GDZIE JESTEŚMY?

"Sylwester - Nowy Rok - Paryż", "... odwiedzi nas Wróżka Maryna", "Xero - Extra - Color", "Myslovitz Band". Gdzie jesteśmy? U wejścia do Uniwersytetu Śląskiego! Brawo, odgadliśmy! Dla mających wątpliwości, odnotowujemy umieszczone gdzieś na bocznym filarze skromnie: "PTF: odczyt prof. dr hab. ..., O natężeniu pola ferro-elektromagnetycznego w poli-monokryształach oksypanu wizmutu. s. ..., godz. ... ". Cena nocy Sylwestrowej w Paryżu wraz z Nowym Rokiem - 990, oo zł. To dla studentów. Płacą tyle za studia, że dorzucenie 10 baniek na Paryż niewiele w ich życiu zmieni. Profesorowie nie pojadą. Nie dlatego, że drogo. Zarabiają akurat tyle.

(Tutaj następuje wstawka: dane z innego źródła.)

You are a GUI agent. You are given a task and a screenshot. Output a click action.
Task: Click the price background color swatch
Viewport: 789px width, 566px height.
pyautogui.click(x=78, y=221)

U wejścia na Bankową 14 - od strony Pewexu (już mu nie zazdrościmy, bo też ledwie dyszy) - siedzą przy dużym stole - i chodzą, bo ziąb dmucha od drzwi - studenci, wynoszący tu kawę z "Bemola". Tam, gdzie jeszcze tej jesieni pili kawę przy zgrabnych stolikach, teraz mogą powiesić palto. Gablota Wydawnictwa UŚ, taka w jakiej zwykło się ogłaszać przepisy BHP, których - wiadomo - i tak nikt nie czyta, wisi na odpowiedniej wysokości, a że dostępu do niej broni gaśnica, spełnia wspomniane wymaganie. Żeby przejść dalej, trzeba się przecisnąć obok drzwi dwu nowozainstalowanych szatni. U wejścia do Instytutu Matematyki mnóstwo ludzi. Ale pora nie sprzyja - zimno - więc nie siedzą na schodach, i przejść można swobodnie. Matematyka zajmuje dwa korytarze i wygląda jak "Urząd". Sekretariat zajmuje pokój na najwyższym piętrze. Tam można dostać klucz do ubikacji. Student też może poprosić!

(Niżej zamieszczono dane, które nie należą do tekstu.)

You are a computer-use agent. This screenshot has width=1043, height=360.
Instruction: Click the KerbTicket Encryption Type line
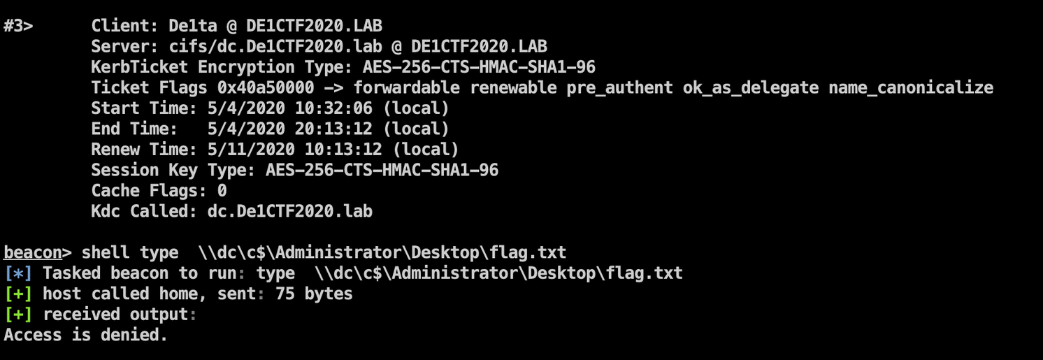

Jak oaza wyodrębnia się Biblioteka, ale to z powodu panującego w niej porządku. Bo biedy ukryć się nie da, która wprost kłuje w oczy, jeśli się przedtem było w Toruniu i widziało się tam bibliotekę godną Paryża. Na najwyższym piętrze zimą jest zimno i trzeba siedzieć w paltach. Żaden piecyk nie pomoże. Trzeba jak najszybciej odbić, co miałoby się przeczytać, i uciekać. Wśród matematycznych (!) nowości, 90% to instrukcje komputerowe. Podobno Senat uchwalił, by ich nikomu nie brakowało, nie zważając na to, że matematyka jest ostatnią dyscypliną zainteresowaną w informatyce. Magazyn biblioteczny jest w podziemiu. Wody tego lata nie było tam więcej niż po kostki.

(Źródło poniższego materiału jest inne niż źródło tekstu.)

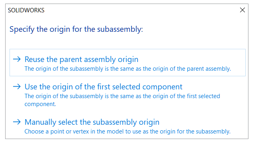Click the Specify the origin for the subassembly heading
This screenshot has height=143, width=254.
tap(76, 29)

W budynku Rektoratu jest więcej kontrastów, ale na eleganckim piętrze nie ma już hallu, gdzie w fotelu można było poczekać na umówioną wizytę u władz. W eleganckim "Kubusiu" śniadania się nie zje (jeszcze kilka lat temu można było). Jest tylko kawa plus ciastka i pączki. W Paryżu jest inaczej. W budynku Sorbony jest normalny bufet z kanapkami. Ale, po co aż Paryż, skoro wystarczyłby pierwszy z brzegu Kraków. W hallu kiermasz książki UŚl-owskiej odbywa się raz na kwartał. Przeszklonego kiosku - księgarni nadal nie ma, mimo, że był obiecywany na tę jesień. Zamknięte jest zejście do czytelni czasopism, zalanej tego lata - zgodnie z prawami natury - przez powódź. Vis-a-vis w ORPAN-ie same eleganckie książki: Oxford, PWN i Springer. Książki UŚl-owskie - jeśli są - leżą na półkach u samej ziemi. Czarna niewdzięczność za gościnę.

Z ogłoszeń Senatu nie dowiemy się, czym się zajmuje, bo chyba nie ogranicza się do ustalania punktacji dla przydziału mieszkań i kontemplowania zeszłorocznej uchwały rektorów uczelni autonomicznych, że "mało"; - pieniędzy! - odgadliśmy! Dział Współpracy zachęca do brania grantów za 100 mln - bez recenzji! Ogłasza współpracę z Oxfordem. W ciężkich latach obowiązywała współpraca z ROW-em (kto dziś wie, co znaczy ten skrót!). Ale, jak kiedyś współpraca z ROW-em nie niszczyła pozycji UŚl-u, tak i teraz współpraca z Oxfordem go nie winduje. Slogany zmieniają się szybciej niż życie, które też odnotowuje zmiany. Kilka lat temu kradziono nam z pokojów teczki i torebki. Teraz kradną urządzenia sanitarne ze wspaniałych toalet i okradają kasjerki po drodze z banku. I chociaż nie staniemy się bogaci, będziemy mieć wszyscy w tym banku konta, strach pomyśleć, że właśnie dzięki temu złodziejstwu.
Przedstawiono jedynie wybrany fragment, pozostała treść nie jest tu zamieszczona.